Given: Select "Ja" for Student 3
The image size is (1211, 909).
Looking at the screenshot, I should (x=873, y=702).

────────────────

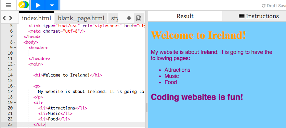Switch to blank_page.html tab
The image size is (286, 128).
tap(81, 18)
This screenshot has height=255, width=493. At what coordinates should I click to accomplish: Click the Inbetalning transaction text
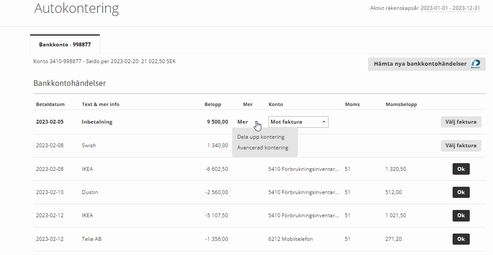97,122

────────────────

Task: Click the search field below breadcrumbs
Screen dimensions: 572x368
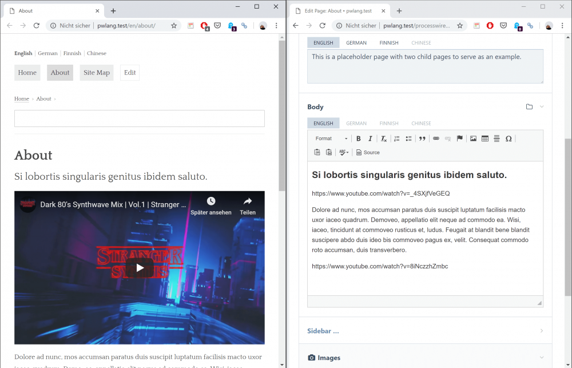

────────────────

Copy the lines of the data above exactly as written, beginning with the line containing "Task: Click the" and ending with the line containing "Screen dimensions: 572x368", and leave out all other lines.

Task: Click the search field below breadcrumbs
Screen dimensions: 572x368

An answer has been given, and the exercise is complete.